Many of the speakers, events, and programs hosted by universities also promote highly progressive racial agendas. Ibram X. Kendi, a controversial Boston University professor and leading critical race theorist and anti-racism author, has become a popular speaker at many universities. Kendi argues the “only remedy to past discrimination is present discrimination.” He has been invited to speak by many universities, including Harvard, Tulane, and Northwestern. At Tulane’s event, faculty were separated based on their racial identity. Groups included “Asian/Pacific Islander,” “Black,” “Chinese,” “Latinx,” “Indigenous,” and a special “White Anti-Racist Learning Community” group.

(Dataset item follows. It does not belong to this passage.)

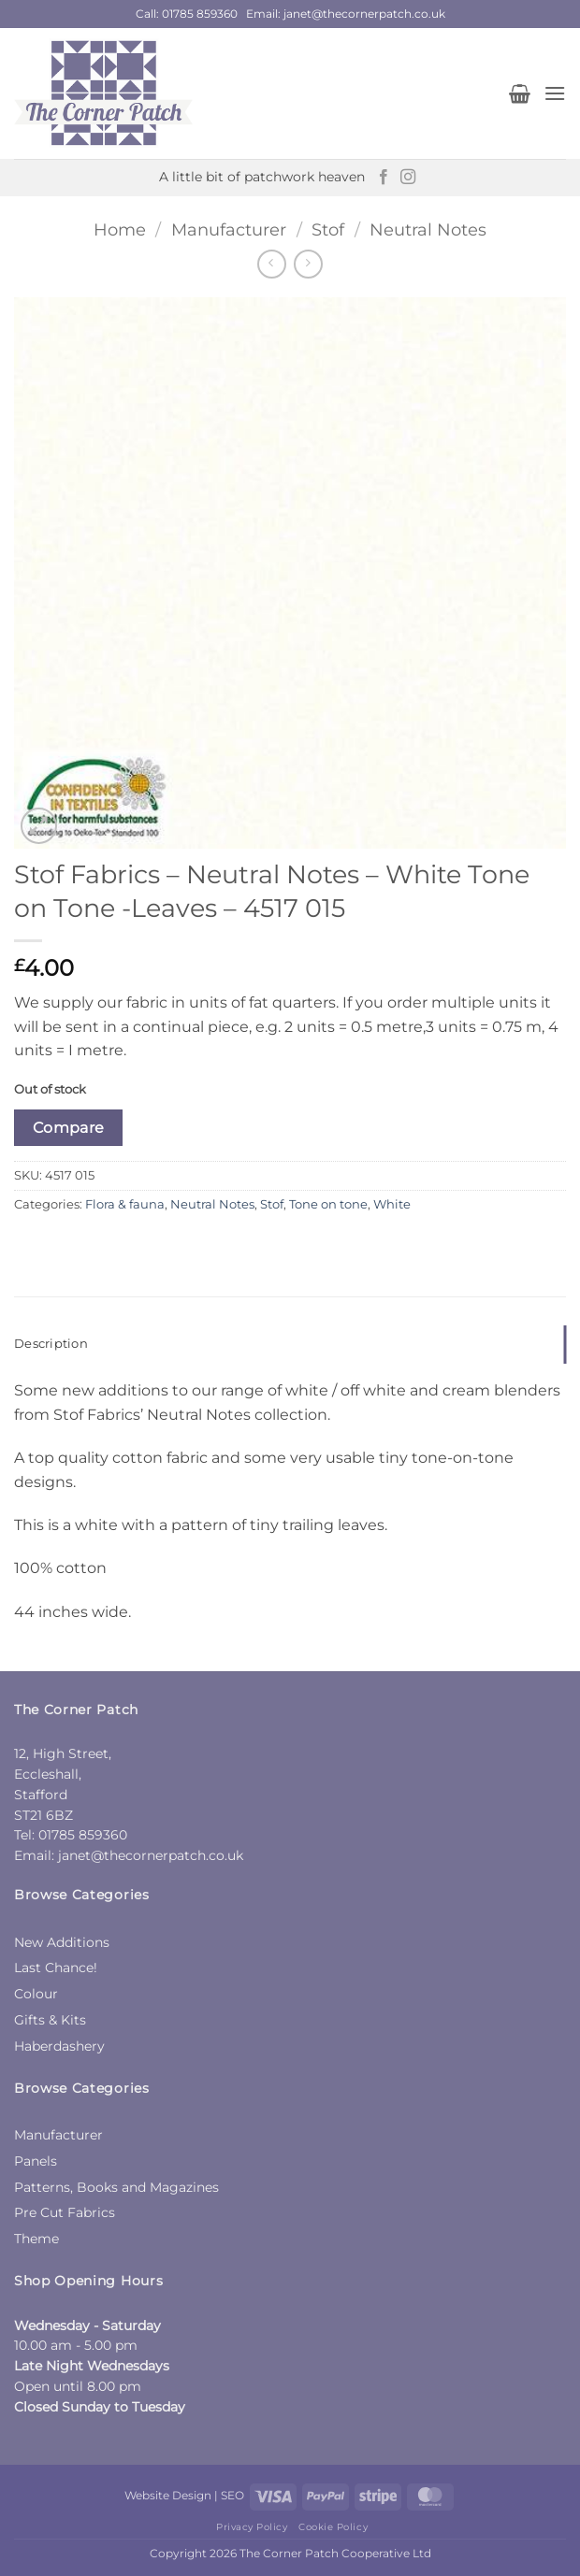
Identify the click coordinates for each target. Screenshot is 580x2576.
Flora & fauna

Other distressing events include Columbia’s “deconstructing whiteness” workshop where students examined “whiteness and white privilege to facilitate the development of an antiracist lens;” Tufts’ “Online Retreat for White Christian Folks,” which prompted “White people to search their souls;” and Purdue University’s event with critical race theorist and White Fragility author Robin DiAngelo, which covered “racism and manipulation of White people” and striving to “be less white.”

Universities can serve as catalysts or incubators for activism. Indeed, students have often been on the front lines of many of the nation’s most important and admirable social movements, such as the fight for civil rights or protests over the Vietnam War. However, colleges must primarily serve as academic institutions and should not be used as instruments to promote the increasingly radical social and racial values of university faculty and administrators.

Kyle Reynolds studies public policy and economics at Indiana University and serves as a correspondent for Campus Reform.